COVERAGE: COBRA Out of Reach For More Jobless
It's worse than we thought. No not just the economy, although we say that pretty much every time we look at the headlines. We're talking about the cost of COBRA.
We've posted recently on the high cost of COBRA, and the relatively few people who lose their jobs who can afford to extend their job-linked health insurance this way (here and here). Congress is likely to include significant COBRA subsidies as well as more short-term Medicaid and SCHIP options in the stimulus package to help more people stay covered in the economic crisis. A recent Commonwealth Fund study suggests the problem is more severe than we thought; earlier studies put the COBRA take-up rate at about 12 to 15 percent, but Commonwealth finds that 2007 data suggests that only about one in 9 or 10 percent of unemployed workers have COBRA coverage. (Some are able to get on a spouse's health plan, or find alternative health coverage). Here's the summary:
As the U.S. economic downturn continues and job losses mount, more working Americans are likely to lose access to affordable health benefits subsidized by their employers. Analysis of the 2007 Commonwealth Fund Biennial Health Insurance Survey finds that two of three working adults would be eligible to extend job-based coverage, under the 1985 Consolidated Omnibus Budget Reconciliation Act (COBRA) if they became unemployed. Under COBRA, however, unemployed workers would have to pay four to six times their current contribution at a time of sharply reduced income. In fact, the latest national figures indicate that, because of high premiums, only 9 percent of unemployed workers have COBRA coverage.
Jane Sarasohn-Kahn notes in Health Populi the COBRA dilemma "illustrates the difference between need and demand." Without substantial subsidies, being unemployed will mean being uninsured. Commonwealth estimates that the subsidies need to be 75 percent to 85 percent of premiums. The stimulus bill is at 65 percent . That could still go up—or down—as the stimulus bill winds its way through Congress, although the COBRA provisions look pretty set at the moment. For the potential impact of subsidies on COBRA take-up rates see the chart below from the Commonwealth study:
The House is supposed to vote as early as today. The New York Times wraps up the COBRA and Medicaid components of the bill as it now stands, and analyzes how the crisis is changing the social contract..
- Login to post comments


















COBRA Joke
Read your COBRA coverage, understand, and reject it....Based on my research, less than 6 percent select this option. Most likely, they do not know or by accident.

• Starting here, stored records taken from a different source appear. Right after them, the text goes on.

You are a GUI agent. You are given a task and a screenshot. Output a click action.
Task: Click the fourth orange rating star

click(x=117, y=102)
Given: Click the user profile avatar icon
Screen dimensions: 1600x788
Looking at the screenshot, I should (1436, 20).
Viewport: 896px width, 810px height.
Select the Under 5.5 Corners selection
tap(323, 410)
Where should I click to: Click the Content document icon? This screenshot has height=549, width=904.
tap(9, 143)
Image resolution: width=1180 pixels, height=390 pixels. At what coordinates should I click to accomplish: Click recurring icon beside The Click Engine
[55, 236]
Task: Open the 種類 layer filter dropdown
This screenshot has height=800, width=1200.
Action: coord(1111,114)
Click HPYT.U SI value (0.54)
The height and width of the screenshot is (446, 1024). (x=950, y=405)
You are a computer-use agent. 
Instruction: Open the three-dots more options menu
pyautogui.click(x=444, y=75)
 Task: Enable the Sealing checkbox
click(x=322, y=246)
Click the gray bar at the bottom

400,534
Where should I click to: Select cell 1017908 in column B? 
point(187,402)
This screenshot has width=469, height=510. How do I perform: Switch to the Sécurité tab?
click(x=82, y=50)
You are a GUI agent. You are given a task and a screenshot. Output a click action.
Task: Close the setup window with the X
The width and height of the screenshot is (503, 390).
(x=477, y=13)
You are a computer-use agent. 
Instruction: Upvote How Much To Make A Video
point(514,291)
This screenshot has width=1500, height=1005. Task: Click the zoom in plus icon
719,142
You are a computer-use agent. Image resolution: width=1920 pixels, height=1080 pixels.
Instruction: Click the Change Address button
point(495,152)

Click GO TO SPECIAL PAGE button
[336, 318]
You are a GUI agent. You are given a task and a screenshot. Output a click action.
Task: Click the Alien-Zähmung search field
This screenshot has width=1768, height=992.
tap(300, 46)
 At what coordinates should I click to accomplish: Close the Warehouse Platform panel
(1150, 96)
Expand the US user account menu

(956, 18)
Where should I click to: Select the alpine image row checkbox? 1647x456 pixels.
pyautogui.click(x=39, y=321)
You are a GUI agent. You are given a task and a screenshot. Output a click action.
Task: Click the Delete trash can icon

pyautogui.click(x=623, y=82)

Cobra sucking our blood when we are unemploying...The worst had yet to come. Unemployment benefits without Health Insurance is very little and our Retirement account are gone.
I don't get it.
I don't get it. COBRA is targeted at the unemployed that need health insurance, but the cost is more than what they can afford. I don't think that's right at all.
COBRA improvements
There have been some changes in COBRA since this article was originally posted. The new federal stimulus package includes a 65% COBRA subsidy for workers who became unemployed after September 1st, 2008. That should increase the number of unemployed workers who can actually afford the coverage and still manage to pay a few bills.